Request:
Reproduce everything from the start of the material down to the line containing "info-value: zsh 5.1.1 is", both ends included, and only those lines. Switch "screenshot" to "image" and leave everything else unchanged.

Data section:
[Start of section]
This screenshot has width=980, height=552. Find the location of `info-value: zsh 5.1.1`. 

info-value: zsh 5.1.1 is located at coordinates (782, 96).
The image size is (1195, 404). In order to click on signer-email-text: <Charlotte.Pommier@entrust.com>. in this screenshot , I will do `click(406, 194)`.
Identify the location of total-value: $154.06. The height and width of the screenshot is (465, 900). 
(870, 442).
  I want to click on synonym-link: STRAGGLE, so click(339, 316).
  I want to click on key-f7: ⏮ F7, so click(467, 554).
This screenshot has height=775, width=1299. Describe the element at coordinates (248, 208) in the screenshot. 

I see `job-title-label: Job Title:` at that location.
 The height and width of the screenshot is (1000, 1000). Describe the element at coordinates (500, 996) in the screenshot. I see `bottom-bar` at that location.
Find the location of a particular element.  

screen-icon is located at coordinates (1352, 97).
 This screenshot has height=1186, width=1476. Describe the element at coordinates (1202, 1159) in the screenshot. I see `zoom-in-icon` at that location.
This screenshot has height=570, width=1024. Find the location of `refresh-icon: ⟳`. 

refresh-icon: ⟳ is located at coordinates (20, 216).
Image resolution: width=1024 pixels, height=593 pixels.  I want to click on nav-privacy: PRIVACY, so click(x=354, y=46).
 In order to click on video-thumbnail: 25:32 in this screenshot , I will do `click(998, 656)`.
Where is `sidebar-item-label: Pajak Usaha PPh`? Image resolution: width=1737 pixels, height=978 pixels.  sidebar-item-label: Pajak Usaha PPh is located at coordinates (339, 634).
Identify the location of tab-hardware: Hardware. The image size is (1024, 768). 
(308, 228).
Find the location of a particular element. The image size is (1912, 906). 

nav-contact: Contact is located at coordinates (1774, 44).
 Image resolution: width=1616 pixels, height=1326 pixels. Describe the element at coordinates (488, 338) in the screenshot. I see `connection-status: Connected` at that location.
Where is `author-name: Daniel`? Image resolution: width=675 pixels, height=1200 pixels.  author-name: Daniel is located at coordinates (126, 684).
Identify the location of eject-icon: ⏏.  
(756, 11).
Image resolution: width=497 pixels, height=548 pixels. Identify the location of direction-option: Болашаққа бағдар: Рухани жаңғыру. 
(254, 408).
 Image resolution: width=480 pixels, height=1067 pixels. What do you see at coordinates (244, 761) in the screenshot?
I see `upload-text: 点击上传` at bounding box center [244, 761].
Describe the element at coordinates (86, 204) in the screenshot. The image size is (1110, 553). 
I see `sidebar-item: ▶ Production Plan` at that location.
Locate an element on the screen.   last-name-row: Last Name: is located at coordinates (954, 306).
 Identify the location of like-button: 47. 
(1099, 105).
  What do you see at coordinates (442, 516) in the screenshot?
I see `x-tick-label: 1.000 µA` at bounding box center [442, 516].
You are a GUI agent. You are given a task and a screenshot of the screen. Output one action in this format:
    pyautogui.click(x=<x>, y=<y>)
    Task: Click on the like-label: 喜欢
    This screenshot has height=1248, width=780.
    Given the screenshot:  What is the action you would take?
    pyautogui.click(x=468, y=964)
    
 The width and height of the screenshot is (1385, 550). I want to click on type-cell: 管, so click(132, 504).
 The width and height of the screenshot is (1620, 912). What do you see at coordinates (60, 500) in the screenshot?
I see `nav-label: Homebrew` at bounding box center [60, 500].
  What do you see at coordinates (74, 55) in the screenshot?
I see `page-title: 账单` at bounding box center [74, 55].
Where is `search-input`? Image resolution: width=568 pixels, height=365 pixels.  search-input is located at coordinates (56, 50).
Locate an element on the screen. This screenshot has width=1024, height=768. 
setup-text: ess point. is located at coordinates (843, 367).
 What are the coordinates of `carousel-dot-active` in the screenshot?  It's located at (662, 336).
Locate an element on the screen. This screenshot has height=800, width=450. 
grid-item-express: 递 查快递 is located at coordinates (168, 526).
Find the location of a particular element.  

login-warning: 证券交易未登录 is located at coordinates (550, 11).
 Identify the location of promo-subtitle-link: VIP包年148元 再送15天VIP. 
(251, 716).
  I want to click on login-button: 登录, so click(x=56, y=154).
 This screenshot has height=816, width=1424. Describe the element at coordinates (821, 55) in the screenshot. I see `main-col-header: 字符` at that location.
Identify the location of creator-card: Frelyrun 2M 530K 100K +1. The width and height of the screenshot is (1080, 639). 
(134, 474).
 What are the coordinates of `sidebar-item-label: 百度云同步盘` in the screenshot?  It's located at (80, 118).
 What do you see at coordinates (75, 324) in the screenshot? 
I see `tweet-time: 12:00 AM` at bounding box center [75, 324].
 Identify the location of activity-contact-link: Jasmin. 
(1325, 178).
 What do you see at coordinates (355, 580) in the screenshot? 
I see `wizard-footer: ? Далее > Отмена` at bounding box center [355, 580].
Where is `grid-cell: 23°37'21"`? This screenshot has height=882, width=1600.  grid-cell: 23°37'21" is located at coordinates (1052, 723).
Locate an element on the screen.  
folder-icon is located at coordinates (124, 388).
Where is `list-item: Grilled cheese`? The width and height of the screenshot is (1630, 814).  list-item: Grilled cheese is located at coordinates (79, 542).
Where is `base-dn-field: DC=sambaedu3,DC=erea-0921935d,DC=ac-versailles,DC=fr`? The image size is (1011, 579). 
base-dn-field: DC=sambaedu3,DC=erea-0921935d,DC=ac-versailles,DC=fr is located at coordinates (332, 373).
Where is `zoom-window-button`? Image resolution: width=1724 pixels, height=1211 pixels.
[End of section]
Result of the task:
This image has width=980, height=552. Find the location of `info-value: zsh 5.1.1`. 

info-value: zsh 5.1.1 is located at coordinates (782, 96).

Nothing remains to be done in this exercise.